TASK STATEMENT » An exact copy of every record below is what's needed here.

-- INFORMATION GIVEN follows --

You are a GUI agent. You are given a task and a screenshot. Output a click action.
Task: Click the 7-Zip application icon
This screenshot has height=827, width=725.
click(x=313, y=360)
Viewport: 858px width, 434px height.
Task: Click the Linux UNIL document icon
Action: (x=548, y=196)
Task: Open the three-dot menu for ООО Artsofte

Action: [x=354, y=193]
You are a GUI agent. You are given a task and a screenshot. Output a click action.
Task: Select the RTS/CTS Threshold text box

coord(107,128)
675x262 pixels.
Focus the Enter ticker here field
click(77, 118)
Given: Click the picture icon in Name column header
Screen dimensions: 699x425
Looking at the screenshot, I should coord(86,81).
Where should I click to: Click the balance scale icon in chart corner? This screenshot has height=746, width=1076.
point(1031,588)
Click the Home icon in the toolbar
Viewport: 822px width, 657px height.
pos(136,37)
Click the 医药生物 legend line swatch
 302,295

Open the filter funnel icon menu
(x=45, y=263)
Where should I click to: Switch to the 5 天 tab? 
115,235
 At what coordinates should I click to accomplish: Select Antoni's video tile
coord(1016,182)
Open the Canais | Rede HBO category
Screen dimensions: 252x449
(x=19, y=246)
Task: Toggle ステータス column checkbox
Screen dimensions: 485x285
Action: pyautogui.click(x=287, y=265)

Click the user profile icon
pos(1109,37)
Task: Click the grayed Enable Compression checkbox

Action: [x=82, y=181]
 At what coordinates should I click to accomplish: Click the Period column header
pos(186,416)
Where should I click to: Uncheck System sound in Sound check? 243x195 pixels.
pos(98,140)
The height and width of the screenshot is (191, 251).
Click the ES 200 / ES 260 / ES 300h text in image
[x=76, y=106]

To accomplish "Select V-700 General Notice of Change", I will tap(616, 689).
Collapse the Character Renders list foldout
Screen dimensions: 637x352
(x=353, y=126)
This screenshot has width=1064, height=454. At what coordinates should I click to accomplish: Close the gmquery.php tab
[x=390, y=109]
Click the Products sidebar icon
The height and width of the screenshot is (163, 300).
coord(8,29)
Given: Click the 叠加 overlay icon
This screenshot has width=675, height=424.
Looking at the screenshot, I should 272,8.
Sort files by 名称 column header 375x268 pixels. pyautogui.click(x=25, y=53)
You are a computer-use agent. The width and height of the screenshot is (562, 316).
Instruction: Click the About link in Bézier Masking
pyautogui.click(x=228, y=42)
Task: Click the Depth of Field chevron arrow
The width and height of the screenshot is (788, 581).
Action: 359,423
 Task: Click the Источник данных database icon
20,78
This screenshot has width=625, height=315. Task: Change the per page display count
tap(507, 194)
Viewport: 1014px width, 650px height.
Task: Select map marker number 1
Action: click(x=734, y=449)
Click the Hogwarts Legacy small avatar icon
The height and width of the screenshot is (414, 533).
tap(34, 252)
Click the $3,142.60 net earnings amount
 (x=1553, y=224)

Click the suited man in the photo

-- INFORMATION GIVEN concluded --

FINAL ANSWER »
You are a GUI agent. You are given a task and a screenshot. Output a click action.
Task: Click the 7-Zip application icon
This screenshot has height=827, width=725.
click(x=313, y=360)
Viewport: 858px width, 434px height.
Task: Click the Linux UNIL document icon
Action: (x=548, y=196)
Task: Open the three-dot menu for ООО Artsofte

Action: [x=354, y=193]
You are a GUI agent. You are given a task and a screenshot. Output a click action.
Task: Select the RTS/CTS Threshold text box

coord(107,128)
675x262 pixels.
Focus the Enter ticker here field
click(77, 118)
Given: Click the picture icon in Name column header
Screen dimensions: 699x425
Looking at the screenshot, I should coord(86,81).
Where should I click to: Click the balance scale icon in chart corner? This screenshot has height=746, width=1076.
point(1031,588)
Click the Home icon in the toolbar
Viewport: 822px width, 657px height.
pos(136,37)
Click the 医药生物 legend line swatch
 302,295

Open the filter funnel icon menu
(x=45, y=263)
Where should I click to: Switch to the 5 天 tab? 
115,235
 At what coordinates should I click to accomplish: Select Antoni's video tile
coord(1016,182)
Open the Canais | Rede HBO category
Screen dimensions: 252x449
(x=19, y=246)
Task: Toggle ステータス column checkbox
Screen dimensions: 485x285
Action: pyautogui.click(x=287, y=265)

Click the user profile icon
pos(1109,37)
Task: Click the grayed Enable Compression checkbox

Action: [x=82, y=181]
 At what coordinates should I click to accomplish: Click the Period column header
pos(186,416)
Where should I click to: Uncheck System sound in Sound check? 243x195 pixels.
pos(98,140)
The height and width of the screenshot is (191, 251).
Click the ES 200 / ES 260 / ES 300h text in image
[x=76, y=106]

To accomplish "Select V-700 General Notice of Change", I will tap(616, 689).
Collapse the Character Renders list foldout
Screen dimensions: 637x352
(x=353, y=126)
This screenshot has width=1064, height=454. At what coordinates should I click to accomplish: Close the gmquery.php tab
[x=390, y=109]
Click the Products sidebar icon
The height and width of the screenshot is (163, 300).
coord(8,29)
Given: Click the 叠加 overlay icon
This screenshot has width=675, height=424.
Looking at the screenshot, I should 272,8.
Sort files by 名称 column header 375x268 pixels. pyautogui.click(x=25, y=53)
You are a computer-use agent. The width and height of the screenshot is (562, 316).
Instruction: Click the About link in Bézier Masking
pyautogui.click(x=228, y=42)
Task: Click the Depth of Field chevron arrow
The width and height of the screenshot is (788, 581).
Action: 359,423
 Task: Click the Источник данных database icon
20,78
This screenshot has width=625, height=315. Task: Change the per page display count
tap(507, 194)
Viewport: 1014px width, 650px height.
Task: Select map marker number 1
Action: click(x=734, y=449)
Click the Hogwarts Legacy small avatar icon
The height and width of the screenshot is (414, 533).
tap(34, 252)
Click the $3,142.60 net earnings amount
 (x=1553, y=224)

Click the suited man in the photo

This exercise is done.